Kal Raustiala of the UCLA Law School and Chris Sprigman of the University of Virginia Law School explain this phenomenon: “The interesting effect of copying is to generate more demand for new designs since the old designs—the ones that have been copied—are no longer special. The overall result is greater sales of apparel. We call this surprising effect the ‘piracy paradox.’”
Think about it. Once a trend trickles down and is copied over and over, to the point where it’s no longer fashionable, most people are ready to move on and buy up whatever the next trend is. Out with the old. In with the new. It’s also often the case that the copier’s target audience is a completely different demographic from the original fashion designer’s. For the most part, these different levels do not directly affect each other. Chelsea Clinton wasn’t going to buy a knockoff Vera Wang dress if a) she can afford the real thing and b) she’d rather wear actual silk organza and not polyester. The people who buy designer labels expect a much higher standard of quality, including materials and make, and well, the label itself.
Speaking of which, ever wonder why you sometimes see labels all over a piece of clothing or accessory? It’s partly because that’s one thing someone can’t copy: the logo. The fashion industry does have one thing going for it, and that’s trademark protection.
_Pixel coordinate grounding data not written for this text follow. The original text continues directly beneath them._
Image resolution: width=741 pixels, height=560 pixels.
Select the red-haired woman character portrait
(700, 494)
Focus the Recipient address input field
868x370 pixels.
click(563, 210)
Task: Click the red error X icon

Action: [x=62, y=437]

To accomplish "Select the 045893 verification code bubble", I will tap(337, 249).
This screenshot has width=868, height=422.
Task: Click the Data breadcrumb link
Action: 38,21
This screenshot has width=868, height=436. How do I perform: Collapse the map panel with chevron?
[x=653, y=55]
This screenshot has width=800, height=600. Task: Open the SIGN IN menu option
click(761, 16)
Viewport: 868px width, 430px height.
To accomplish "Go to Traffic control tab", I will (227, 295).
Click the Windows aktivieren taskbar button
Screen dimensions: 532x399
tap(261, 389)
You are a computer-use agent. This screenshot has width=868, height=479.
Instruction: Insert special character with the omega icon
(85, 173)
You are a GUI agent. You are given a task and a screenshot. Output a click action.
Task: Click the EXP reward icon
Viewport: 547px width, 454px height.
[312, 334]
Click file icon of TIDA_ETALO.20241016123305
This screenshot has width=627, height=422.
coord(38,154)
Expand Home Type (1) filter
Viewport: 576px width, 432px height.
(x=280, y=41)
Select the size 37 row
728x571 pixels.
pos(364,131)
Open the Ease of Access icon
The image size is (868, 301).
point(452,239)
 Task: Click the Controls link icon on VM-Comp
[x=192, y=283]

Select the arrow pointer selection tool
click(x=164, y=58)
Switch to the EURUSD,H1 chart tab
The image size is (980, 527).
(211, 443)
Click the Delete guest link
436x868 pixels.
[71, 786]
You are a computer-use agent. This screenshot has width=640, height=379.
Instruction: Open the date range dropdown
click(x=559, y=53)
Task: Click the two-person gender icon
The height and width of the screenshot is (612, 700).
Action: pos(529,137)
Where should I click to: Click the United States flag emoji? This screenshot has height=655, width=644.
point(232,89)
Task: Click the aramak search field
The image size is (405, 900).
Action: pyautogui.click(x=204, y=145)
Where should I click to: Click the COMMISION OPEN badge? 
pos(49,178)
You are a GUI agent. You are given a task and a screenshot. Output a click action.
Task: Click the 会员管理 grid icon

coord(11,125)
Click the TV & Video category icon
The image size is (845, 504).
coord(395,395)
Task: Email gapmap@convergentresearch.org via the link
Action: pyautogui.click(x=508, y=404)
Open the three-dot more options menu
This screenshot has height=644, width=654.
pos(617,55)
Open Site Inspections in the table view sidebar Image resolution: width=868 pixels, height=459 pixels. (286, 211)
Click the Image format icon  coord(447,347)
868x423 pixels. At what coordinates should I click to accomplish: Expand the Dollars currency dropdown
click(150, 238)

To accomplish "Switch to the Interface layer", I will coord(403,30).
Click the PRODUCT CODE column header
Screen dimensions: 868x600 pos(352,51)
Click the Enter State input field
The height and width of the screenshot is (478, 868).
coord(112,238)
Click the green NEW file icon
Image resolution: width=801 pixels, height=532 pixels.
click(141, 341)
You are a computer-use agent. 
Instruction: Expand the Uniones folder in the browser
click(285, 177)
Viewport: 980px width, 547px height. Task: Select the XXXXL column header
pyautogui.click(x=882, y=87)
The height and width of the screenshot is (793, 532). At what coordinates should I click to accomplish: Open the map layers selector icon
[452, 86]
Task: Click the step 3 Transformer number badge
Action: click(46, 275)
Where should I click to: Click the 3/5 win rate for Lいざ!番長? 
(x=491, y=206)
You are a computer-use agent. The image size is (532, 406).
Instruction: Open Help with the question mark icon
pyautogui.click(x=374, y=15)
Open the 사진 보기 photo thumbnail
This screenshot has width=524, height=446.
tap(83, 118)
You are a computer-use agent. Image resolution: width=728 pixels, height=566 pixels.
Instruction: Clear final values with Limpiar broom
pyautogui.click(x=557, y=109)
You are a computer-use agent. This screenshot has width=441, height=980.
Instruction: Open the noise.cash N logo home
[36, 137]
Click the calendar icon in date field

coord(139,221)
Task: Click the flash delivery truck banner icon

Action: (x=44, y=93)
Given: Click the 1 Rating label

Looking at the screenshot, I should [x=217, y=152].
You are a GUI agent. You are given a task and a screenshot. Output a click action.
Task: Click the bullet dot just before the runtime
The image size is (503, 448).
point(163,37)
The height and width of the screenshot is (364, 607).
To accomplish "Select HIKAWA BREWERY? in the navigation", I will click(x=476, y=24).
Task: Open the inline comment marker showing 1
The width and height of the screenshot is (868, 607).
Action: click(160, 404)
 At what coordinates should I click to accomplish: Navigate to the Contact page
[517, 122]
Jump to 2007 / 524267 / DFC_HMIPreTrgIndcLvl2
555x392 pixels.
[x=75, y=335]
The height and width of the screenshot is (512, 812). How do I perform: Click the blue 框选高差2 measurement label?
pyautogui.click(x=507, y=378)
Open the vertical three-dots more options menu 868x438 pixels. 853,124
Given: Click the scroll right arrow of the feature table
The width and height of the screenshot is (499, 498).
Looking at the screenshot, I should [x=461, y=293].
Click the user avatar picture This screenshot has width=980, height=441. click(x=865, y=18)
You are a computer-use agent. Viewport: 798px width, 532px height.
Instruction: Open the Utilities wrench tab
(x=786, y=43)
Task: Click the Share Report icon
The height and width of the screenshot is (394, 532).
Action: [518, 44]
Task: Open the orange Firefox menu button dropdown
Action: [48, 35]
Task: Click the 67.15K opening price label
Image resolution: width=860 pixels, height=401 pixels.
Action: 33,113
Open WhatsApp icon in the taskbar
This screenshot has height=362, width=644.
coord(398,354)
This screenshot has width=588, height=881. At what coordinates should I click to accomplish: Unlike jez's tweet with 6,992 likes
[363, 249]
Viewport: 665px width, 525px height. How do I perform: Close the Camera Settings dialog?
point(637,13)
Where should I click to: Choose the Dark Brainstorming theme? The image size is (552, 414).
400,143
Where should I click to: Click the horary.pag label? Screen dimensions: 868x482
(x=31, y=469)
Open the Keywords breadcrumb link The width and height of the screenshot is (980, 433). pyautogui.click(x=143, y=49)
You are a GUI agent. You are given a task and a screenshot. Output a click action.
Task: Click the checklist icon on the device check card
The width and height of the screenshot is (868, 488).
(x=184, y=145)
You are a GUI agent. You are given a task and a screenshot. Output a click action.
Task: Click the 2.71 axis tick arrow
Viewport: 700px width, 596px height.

So the next time you see a Louis Vuitton handbag with that obnoxious monogram design splashed across it, think of it as a clever way they legally protect their product from copying.
But why isn’t the rest of fashion protected from copycats? Johanna Blakely, Deputy Director of the Norman Lear Center (a media-focused think tank at the University of Southern California), explains: Courts decided long ago that apparel is too utilitarian to qualify for copyright protection. They didn’t want a handful of designers owning the “seminal building blocks of clothing” because then everyone else would have to license this style of skirt or that kind of sleeve from whoever owned the rights to it. This slippery slope situation I understand. And clothing, I agree, is mostly functional. But what about fashion as art?
To me, watching a fashion show is on par with walking around an art gallery. Shouldn’t designers be entitled to some sort of protection for their creativity, just as authors, artists and musicians are? A large faction thinks so, hence the proposed IDPPPA. Ezra Klein, from Newsweek, reiterates that the idea behind copyright is simple: “if people can’t profit from innovation, they won’t innovate. So to encourage the development of stuff we want, we give the innovators something very valuable—exclusive access to the profit from their innovations.”
But it doesn’t seem like a lack of copyright protection is really preventing fashion designers from innovating. In fact, as previously mentioned, it causes them to be even more innovative. What will happen once they’re protected? Will designers get lazy? Will we see a decline in the currently rapid rate new designs are cranked out and turned over? Will up-and-coming designers be too hesitant to put their works out there, for fear of being sued if their designs are too similar to copyrighted ones? Hmmm. Copyright is supposed to protect innovation, not profits.
I suppose these questions and more will be answered in time. For now, I’ll continue doing my part to support fashion designers and the trends they create in the best way I know how—by shopping at Forever 21.